__WORKING DATA__:
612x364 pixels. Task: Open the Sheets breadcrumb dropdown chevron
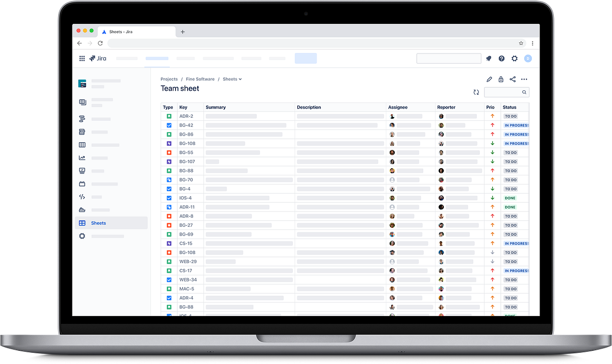[241, 79]
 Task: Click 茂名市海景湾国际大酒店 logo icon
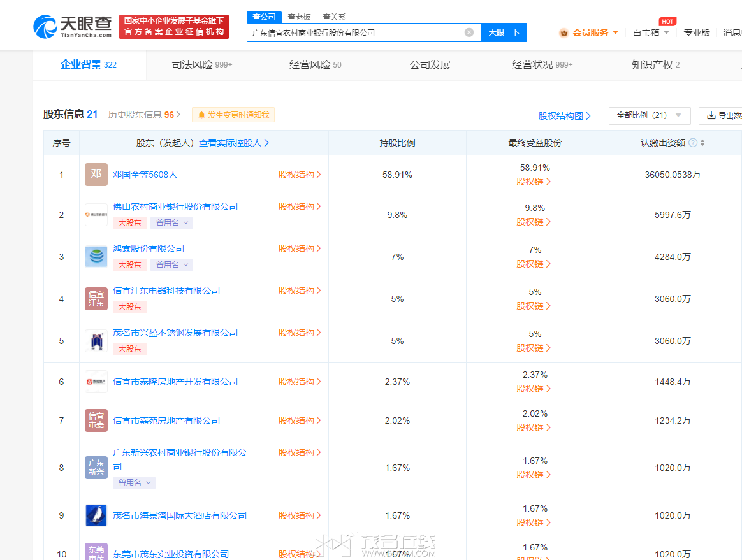pos(96,515)
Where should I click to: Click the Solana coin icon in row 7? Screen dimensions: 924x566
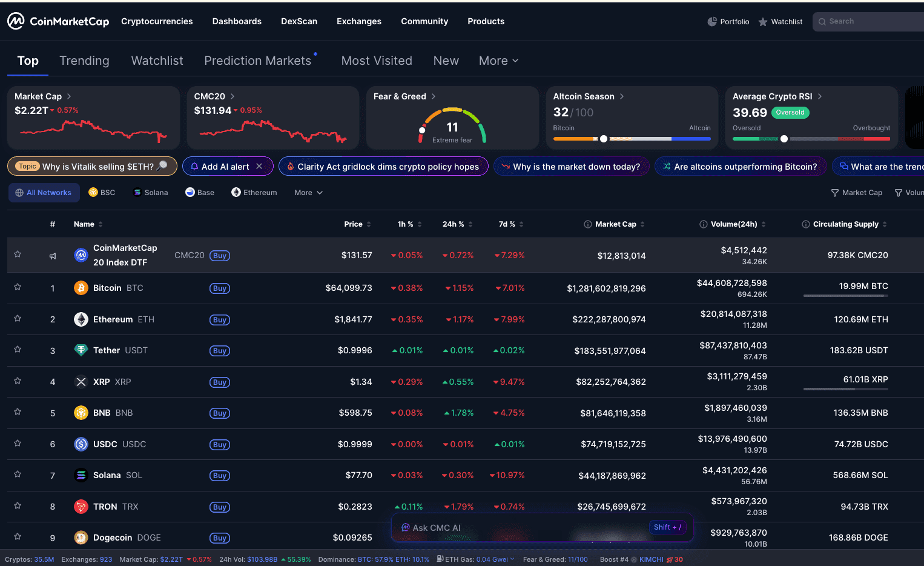pos(81,475)
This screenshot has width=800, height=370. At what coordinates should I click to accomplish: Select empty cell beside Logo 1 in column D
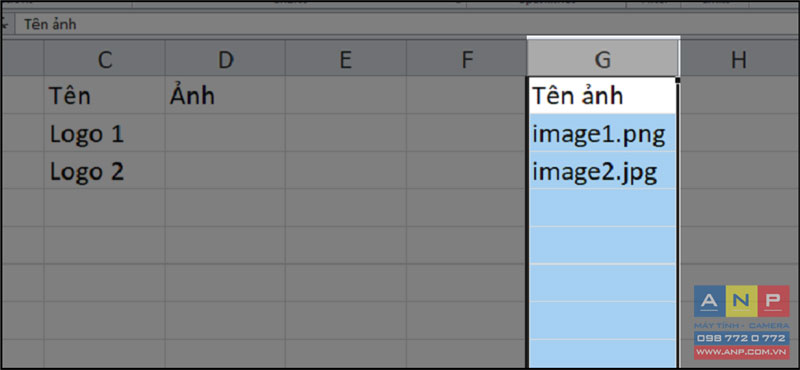(225, 133)
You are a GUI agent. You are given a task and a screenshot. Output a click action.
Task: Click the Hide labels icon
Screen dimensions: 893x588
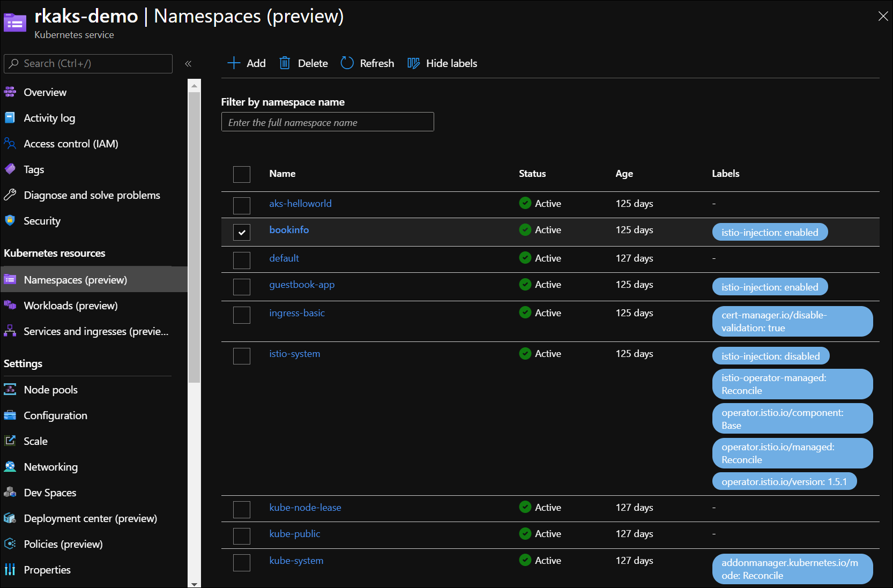click(413, 63)

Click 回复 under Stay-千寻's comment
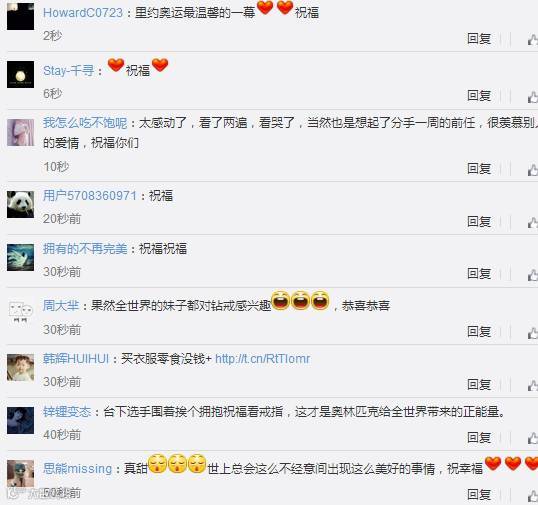click(x=479, y=96)
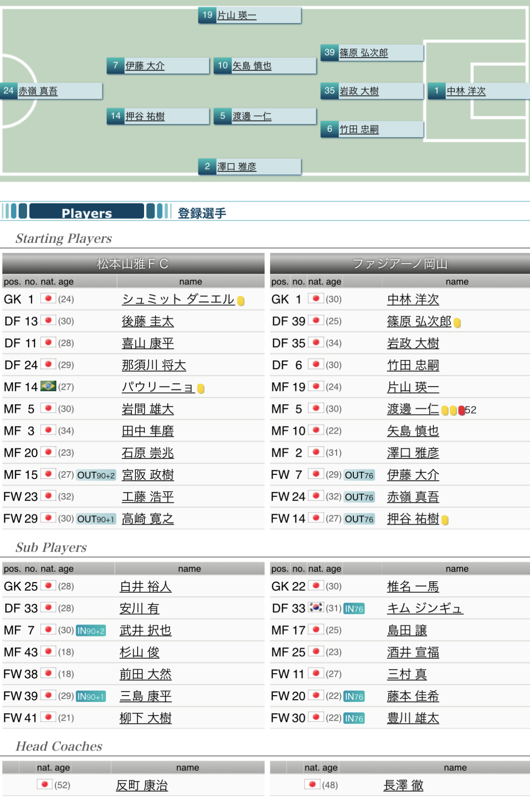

__WHAT THE TASK ASKS__:
Give back, word for word, the lines from the one containing "Task: Click the Hide labels icon" through the last line of the listing above; include both ends and exclude the pictures.

__RESPONSE TO THIS EXERCISE__:
Task: Click the Hide labels icon
Screen dimensions: 893x588
click(413, 63)

Click 回复 under Stay-千寻's comment
click(x=479, y=96)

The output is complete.